EXERCISE AIM: Find the line containing "Given: Select the Paris SG header section". Retype it and every later line of the records exactly, leaving out pictures.

** Opening MATERIAL PROVIDED block **

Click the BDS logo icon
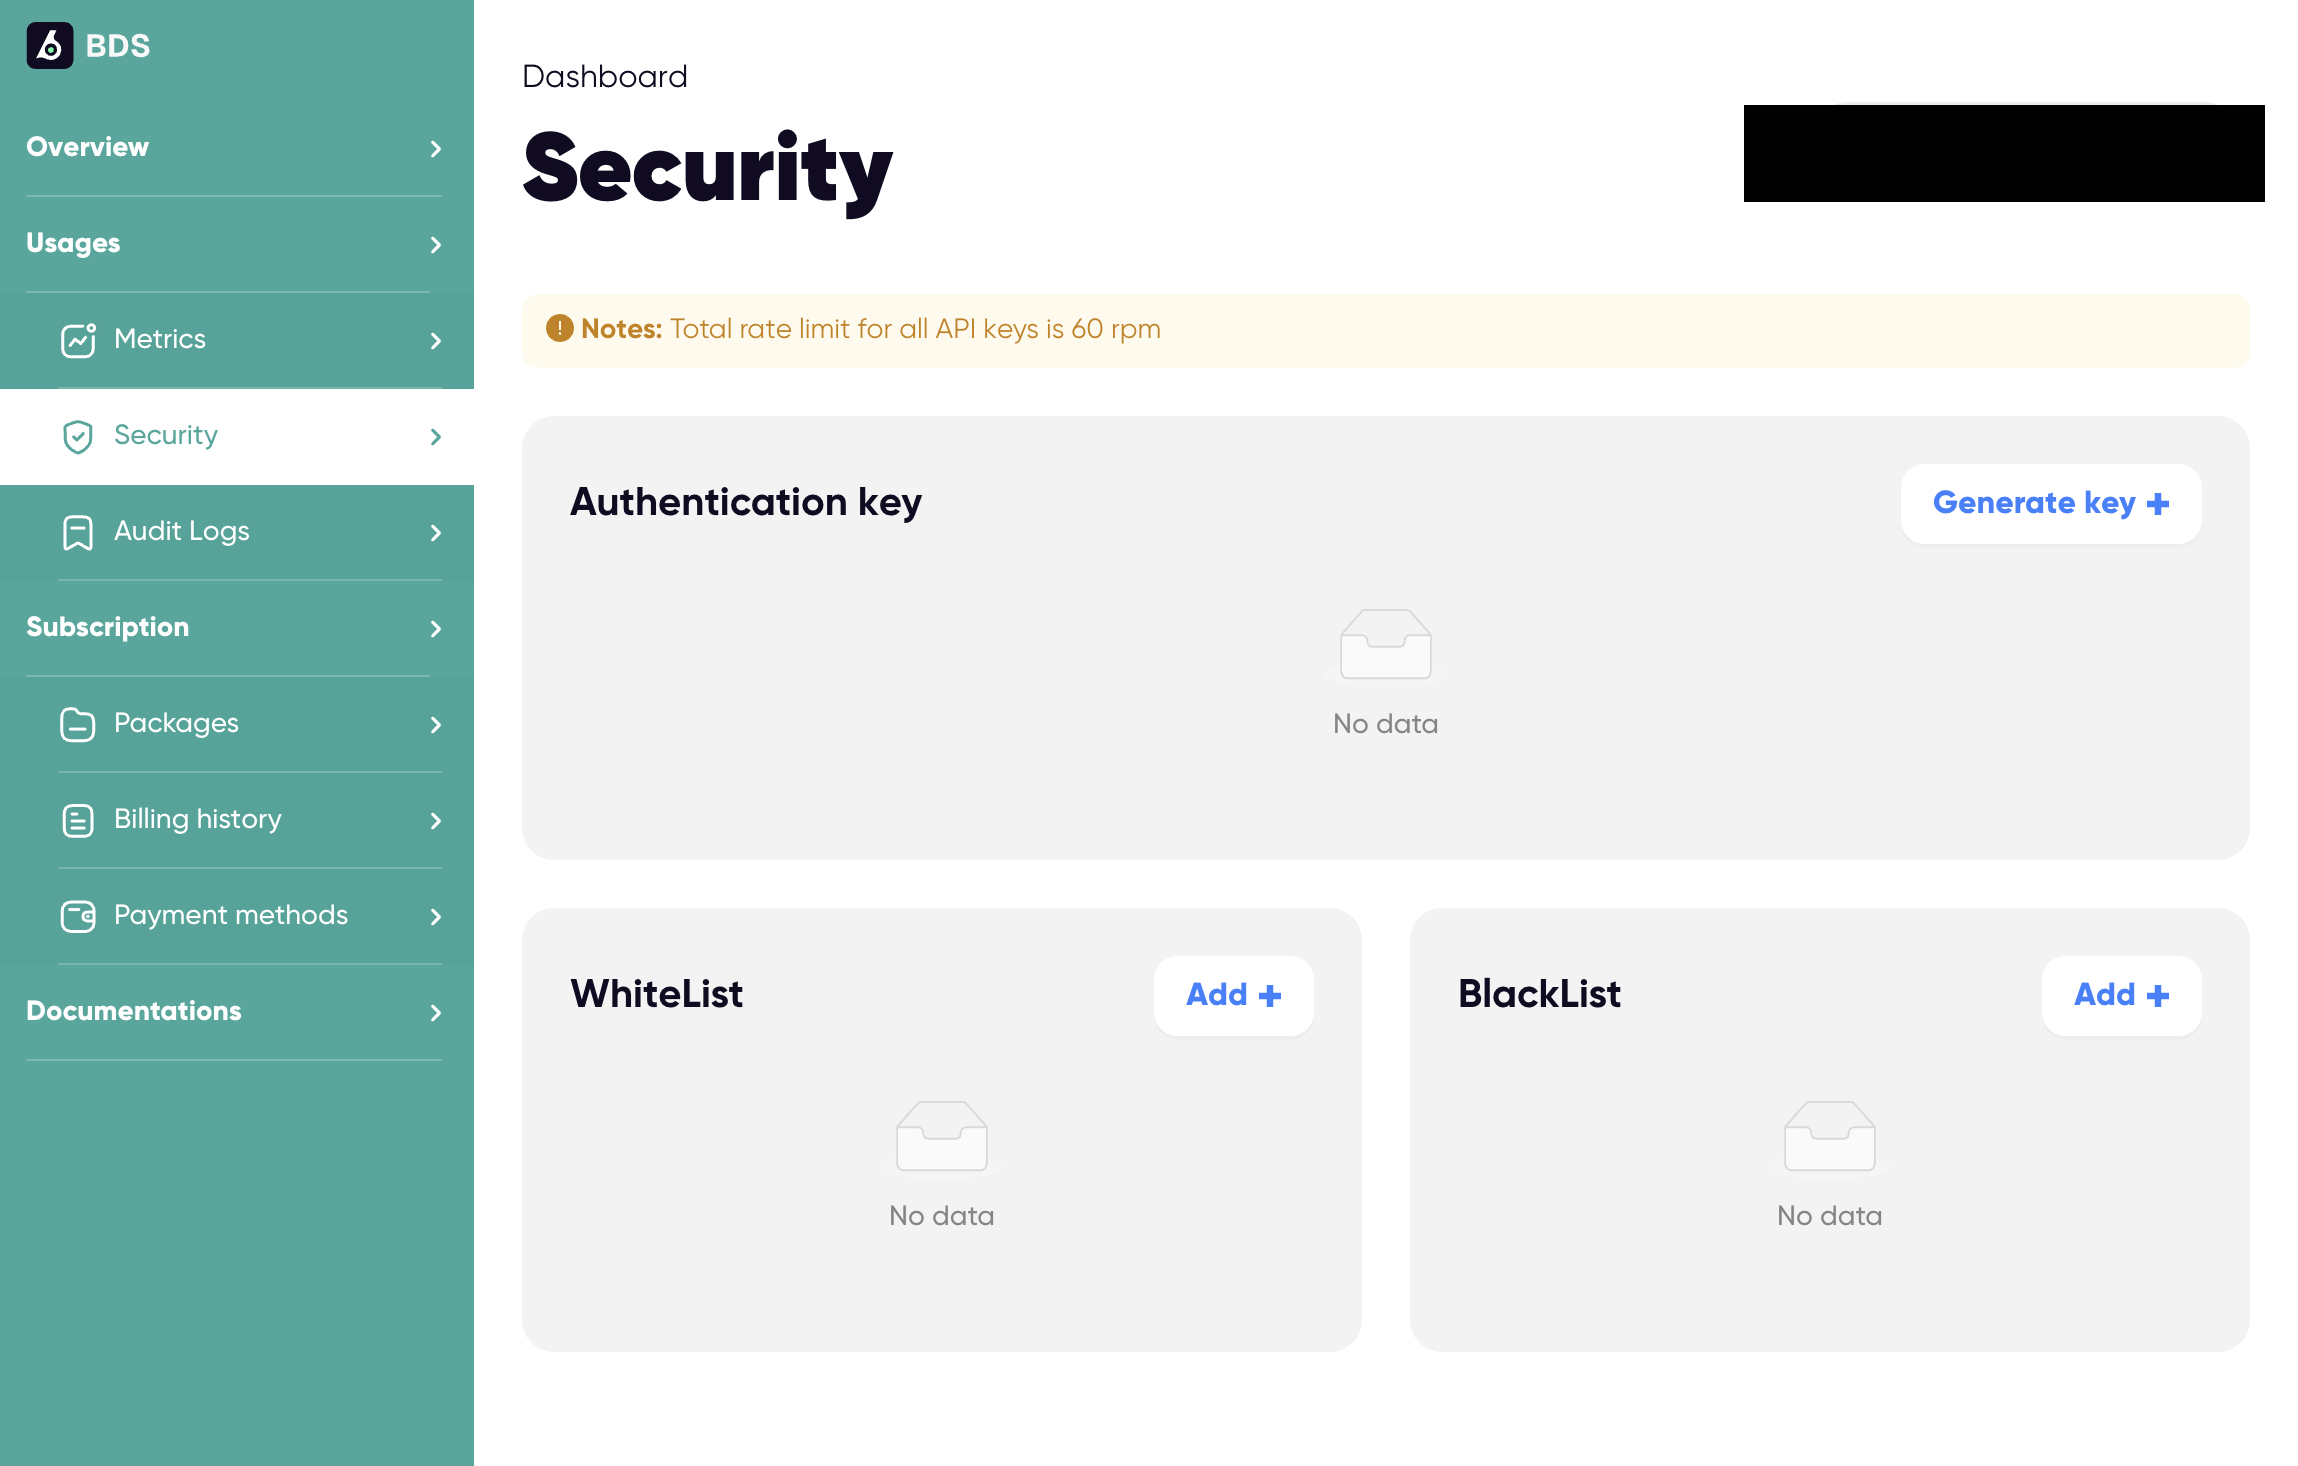This screenshot has height=1466, width=2298. pos(50,46)
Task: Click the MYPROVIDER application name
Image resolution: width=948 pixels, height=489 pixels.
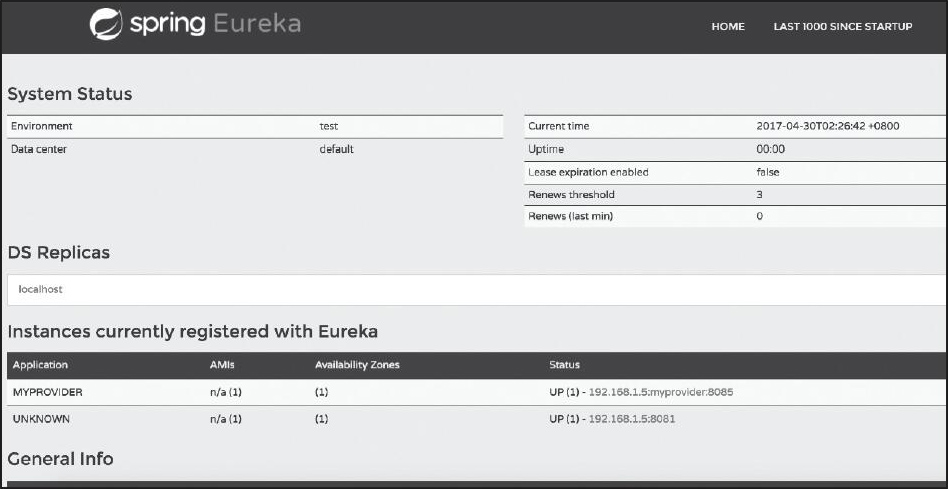Action: pyautogui.click(x=47, y=392)
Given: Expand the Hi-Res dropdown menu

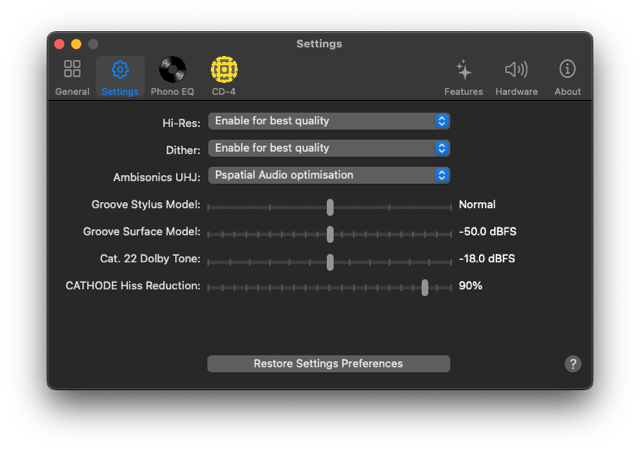Looking at the screenshot, I should point(329,121).
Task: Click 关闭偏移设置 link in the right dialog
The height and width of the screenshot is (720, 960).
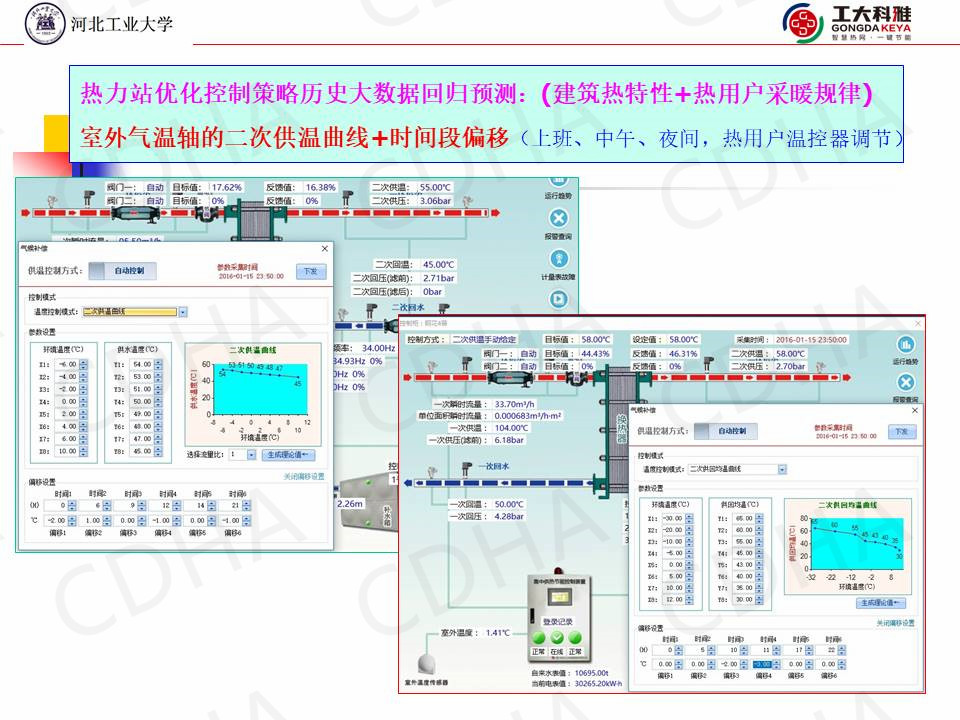Action: (895, 623)
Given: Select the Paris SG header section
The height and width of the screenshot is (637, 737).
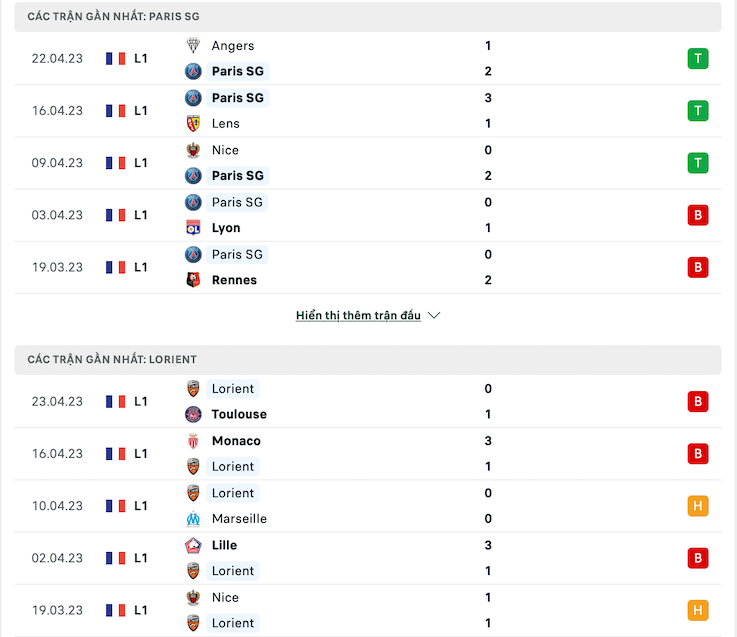Looking at the screenshot, I should coord(368,17).
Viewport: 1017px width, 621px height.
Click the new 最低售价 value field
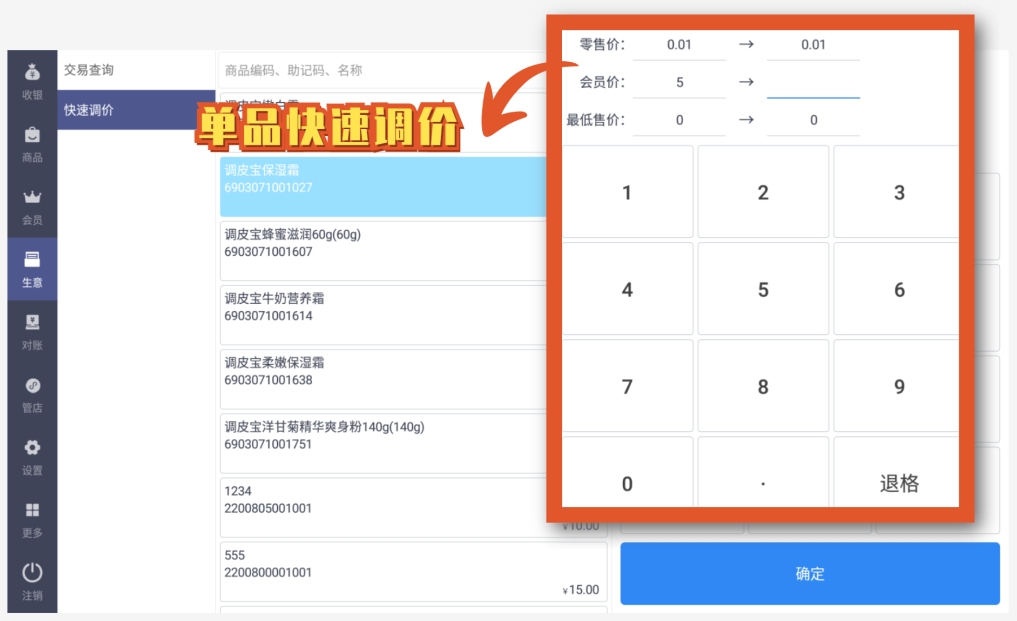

** Closing MATERIAL PROVIDED block **

SOLVED EXERCISE:
Given: Select the Paris SG header section
The height and width of the screenshot is (637, 737).
Looking at the screenshot, I should coord(368,17).
Viewport: 1017px width, 621px height.
Click the new 最低售价 value field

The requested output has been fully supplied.